■ **Prompt A**
In the premises liability FAQ, within what period must a claim against a public entity or government be filed?
■ **Prompt B**
Continue the premises liability FAQ from where it stops.

5. What are some examples of dangerous conditions which give rise to lawsuits?
There are many different circumstances in which a dangerous condition may be found. Some of the most common are slippery floors, stairs and handrails not built to code, store displays that fall on customers, inadequately fenced swimming pools, poorly maintained apartments, houses, stores or other businesses.
6. Can I bring a case against a store or business owner if I am injured by another person while I am on their property?
Sometimes. Generally speaking, a business owner has a duty to protect you from wrongful acts of other people if they threaten your safety and injury resulting from these acts were foreseeable, i.e., predictable.
However, before a business owner will be held responsible, you must prove that the owner had reasonable grounds to anticipate the wrongful conduct and that there was a probability you would be injured as a result of the misconduct.
These cases generally involve criminal misconduct which results in serious injury or death to a person visiting a premises. The cases are usually difficult to win unless the plaintiff can prove that there were similar acts of criminal misconduct at the exact location of the plaintiff’s incident and the defendant failed to take adequate measures to protect against the predictable misconduct.
7. How long do I have to bring a lawsuit for premises liability?
Like most personal injury and wrongful death cases in California, you have two years from the date of the accident to bring a lawsuit. However, the time period may be extended in cases where there was a delay in discovery of your injury or the negligent cause of the injury.
Further, be careful. What you think is private property or a private building may in fact be public. A claim must be filed against a public entity or government within six months.
8. What damages am I entitled to recover in a premises liability case?
Plaintiff is entitled to recover damages for past and future medical treatment, past and future wage loss, damages for pain, suffering and emotional distress, and, if the plaintiff can establish bad enough conduct on the part of the business or homeowner punitive damages (i.e. damages intended to punish the business or homeowner).
If the plaintiff dies, his or her survivors are entitled to recover full compensation for their economic losses that result from the plaintiff’s death as well as emotional distress damages which stem from the loss of society care and comfort of the decedent. If the survivors can prove that the plaintiff lived for a period of time between the negligent act and death, they can also bring an action for punitive damages.

■ **Data**
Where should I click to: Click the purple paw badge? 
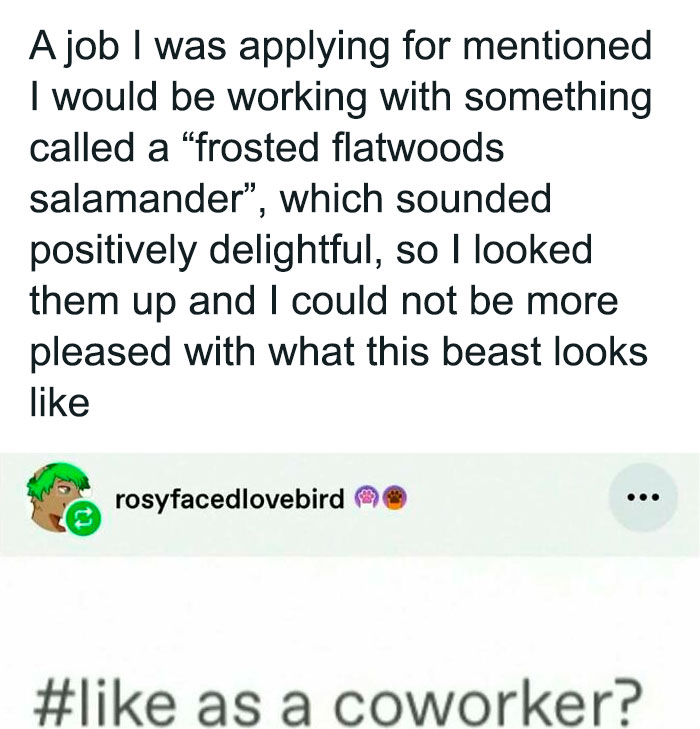pyautogui.click(x=368, y=497)
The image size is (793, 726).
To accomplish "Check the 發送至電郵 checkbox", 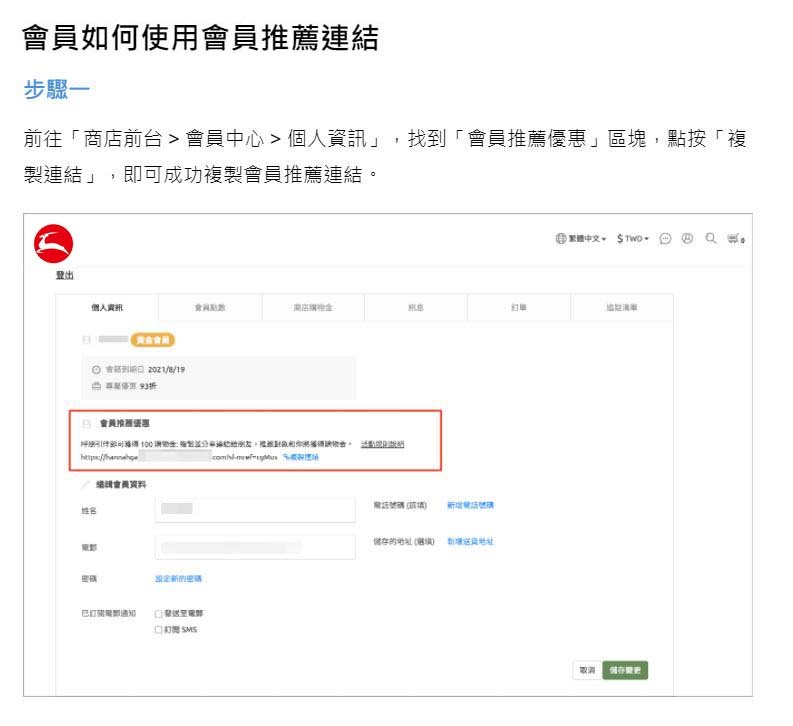I will [x=158, y=613].
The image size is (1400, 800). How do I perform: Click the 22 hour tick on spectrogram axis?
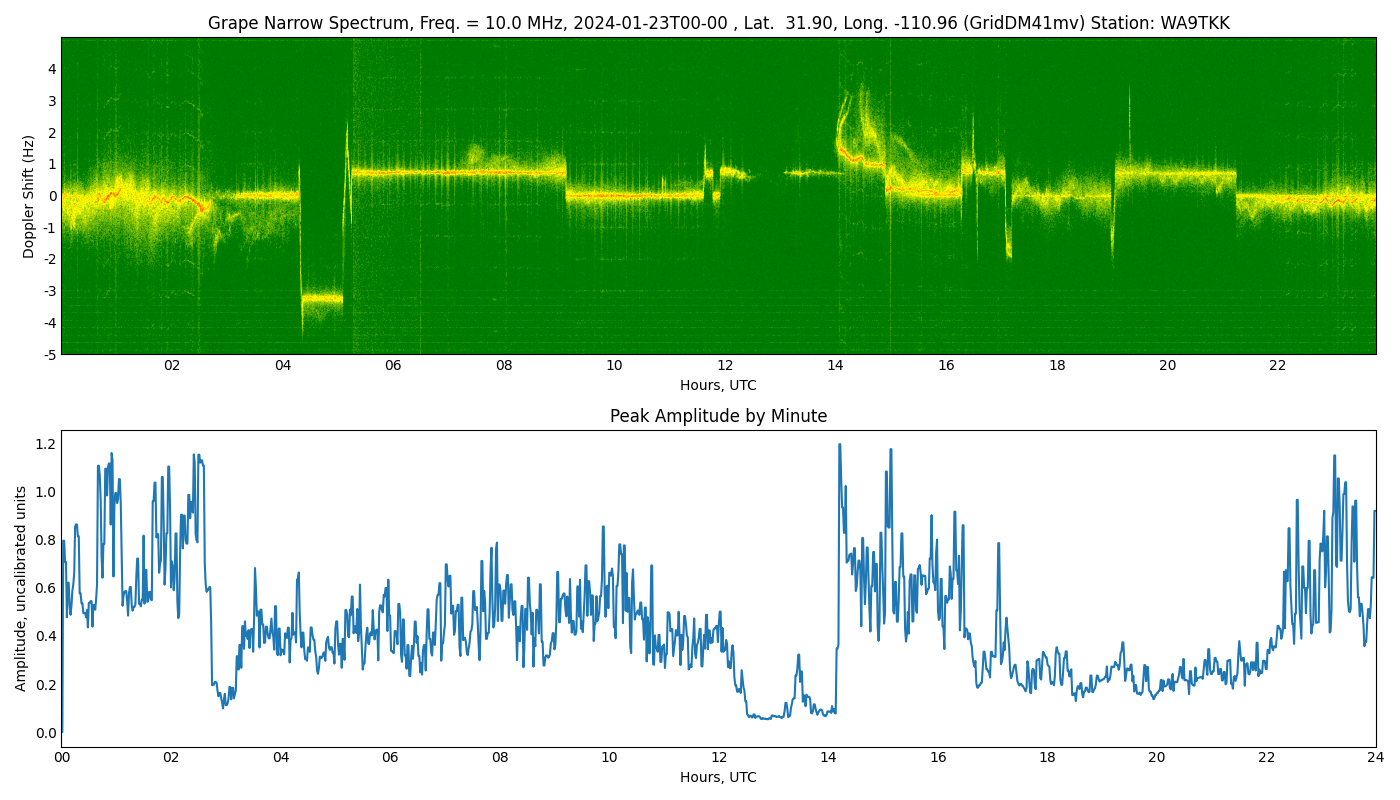pos(1278,366)
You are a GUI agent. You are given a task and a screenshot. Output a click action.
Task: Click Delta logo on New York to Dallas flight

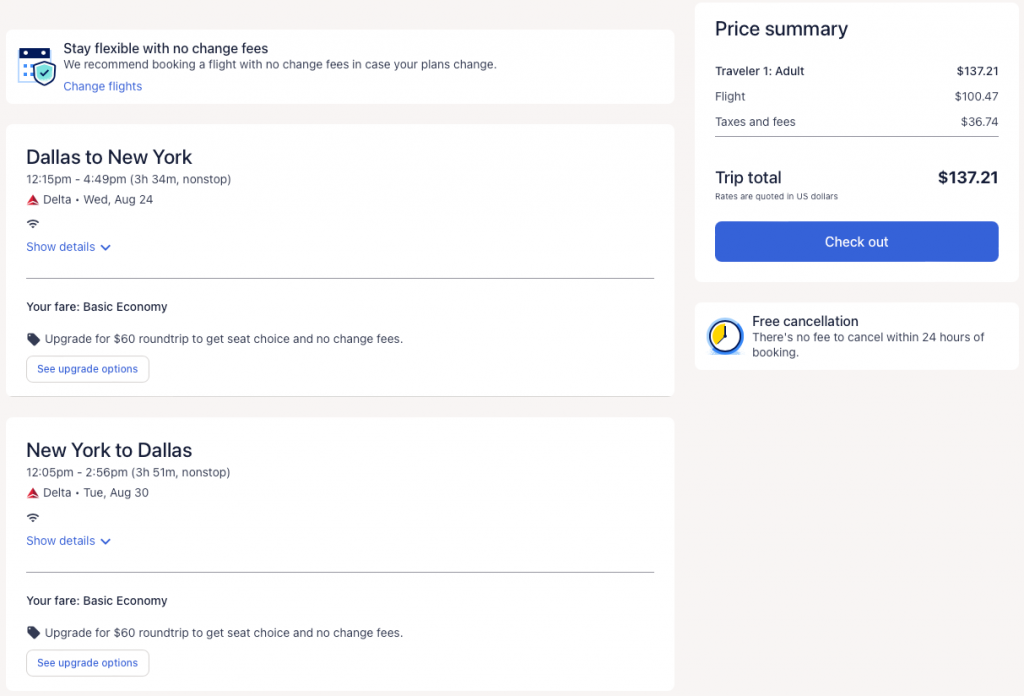[x=33, y=493]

■ **Expected output A**
Within six months.

■ **Expected output B**
9. Do I need an attorney to bring a premises liability case?
There is no requirement that you retain an attorney to bring a premises liability case. In cases of minor injuries, you may be better off attempting to settle the case without an attorney. However, it is important to make sure that your injury is, indeed, minor and completely healed before you attempt to settle the case. In cases of more serious injury, it is generally advisable to retain an attorney. In all but the most obvious premises liability cases, the business or homeowner will deny responsibility or under-evaluate your damages and the cases usually have to be litigated.
10. Will my case settle out of court?
Probably. Ninety to 95% of premises liability cases settled at some time before trial.
11. What if I am injured at a friend’s house. Is it okay to sue?
That will be up to you. Most people who own homes have homeowner’s insurance for just this type of occurrence. If you are seriously injured and your friend is clearly at fault, most people will not take it personally as long as you do not sue for more than their insurance coverage. But this is not always the case.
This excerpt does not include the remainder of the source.